Google introduced ABE in July 2024 with Chrome 127, intending to bolster the security of sensitive data like saved passwords and cookies. The system’s effectiveness hinges on a SYSTEM-level Google Chrome Elevation Service, which operates with the highest Windows privileges to protect the encryption key, known as the v20_master_key. Despite this robust protection, threat actors have continued to develop novel bypass methods, each presenting a unique balance between stealth and operational success.
Debugger-Based ABE Bypass Mechanism in VoidStealer
The danger posed by this VoidStealer variant stems from its exceptionally low detection footprint. Unlike many ABE bypass techniques that trigger alerts due to their reliance on SYSTEM privileges or direct code injection into the browser, VoidStealer’s new method leverages standard Windows debugging APIs. These APIs typically attract less scrutiny in common security environments, making the malware significantly harder to detect. The malware’s rapid development cycle, with multiple versions released in a short period, indicates ongoing, active research and refinement by its creators. GenDigital analysts have identified VoidStealer as a Malware-as-a-Service (MaaS) infostealer, first appearing on darkweb forums like HackForums in mid-December 2025.

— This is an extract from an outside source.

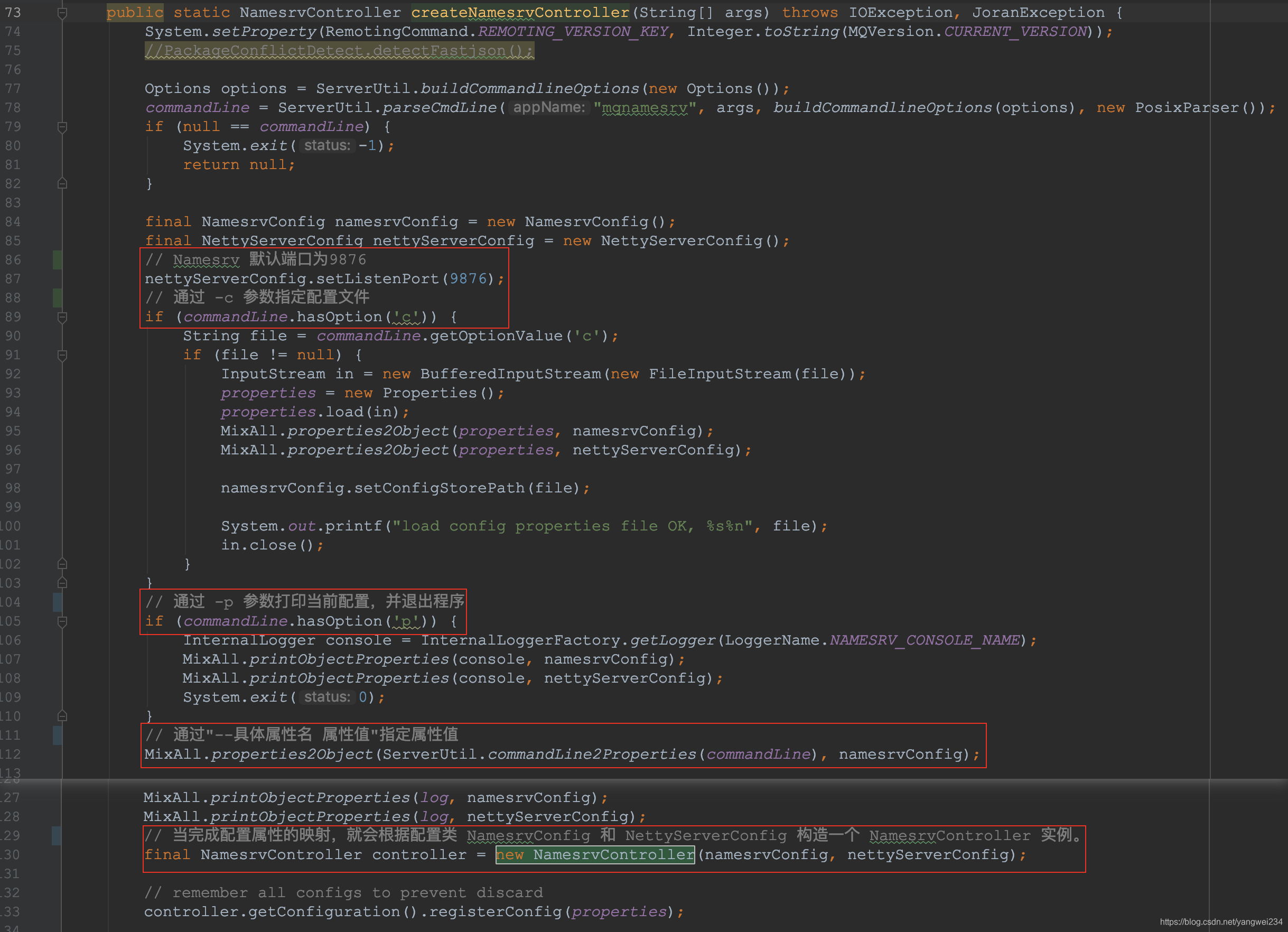This screenshot has width=1288, height=932.
Task: Open the blog.csdn.net watermark link
Action: pyautogui.click(x=1220, y=922)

VoidStealer version 2.0 strategically adapts techniques from the open-source ElevationKatz project. This adaptation positions VoidStealer as the pioneering infostealer observed in the wild employing this specific debugger-based bypass. Currently, the malware targets both Google Chrome and Microsoft Edge. Given the public availability of the underlying technique through ElevationKatz, cybersecurity researchers anticipate a rise in other infostealers adopting similar methods in the near future.
The core of VoidStealer’s innovative bypass mechanism involves attaching itself to the target browser process as a debugger. It then strategically sets hardware breakpoints at the precise moment the v20_master_key is momentarily accessible in plaintext within the system’s memory. The process begins by launching a browser instance using the CreateProcessW function, employing flags such as SW_HIDE and CREATE_SUSPENDED. Immediately after suspension, the malware resumes the process and attaches itself as a debugger using the DebugActiveProcess API. This allows VoidStealer to monitor the browser’s memory space without altering the browser’s code.
VoidStealer then enters a debugging loop, actively listening for debug events via the WaitForDebugEvent function. This loop meticulously tracks each Dynamic Link Library (DLL) as it is loaded into the browser’s allocated memory. Once the critical DLLs, such as chrome.dll or msedge.dll, are loaded, the malware employs the ReadProcessMemory function. Its objective is to scan the DLL’s .rdata section for the specific string OSCrypt.AppBoundProvider.Decrypt.ResultCode. This string marks the exact point within Chrome’s code where the v20_master_key is briefly exposed in plain text.
Following the identification of this string, VoidStealer proceeds to scan the .text section of the DLL to pinpoint the associated LEA instruction. This instruction’s address serves as the precise location for setting the hardware breakpoint. The malware then utilizes the SetThreadContext function to write to the DR0 and DR7 debug registers across all browser threads. Crucially, this action achieves the breakpoint placement without modifying the browser’s actual memory contents. When the hardware breakpoint is triggered, the R15 register on Chrome or the R14 register on Edge will contain a direct pointer to the v20_master_key. VoidStealer then successfully extracts this sensitive key using just two subsequent ReadProcessMemory calls.
Security professionals should consider any process that autonomously attaches a debugger to a browser as a significant security risk, as legitimate applications do not typically engage in such behavior. Effective detection strategies include monitoring for unauthorized browser memory reads by third-party processes, flagging browser instances launched with hidden or headless flags, and alerting on unexpected DebugActiveProcess calls targeting browser applications. The identified indicator of compromise for VoidStealer v2.0 is the SHA256 hash: f783fde5cf7930e4b3054393efadd3675b505cbef8e9d7ae58aa35b435adeea4. The ongoing evolution of such bypass techniques highlights the continuous cat-and-mouse game between malware developers and cybersecurity defenders, necessitating ongoing vigilance and adaptation of security measures.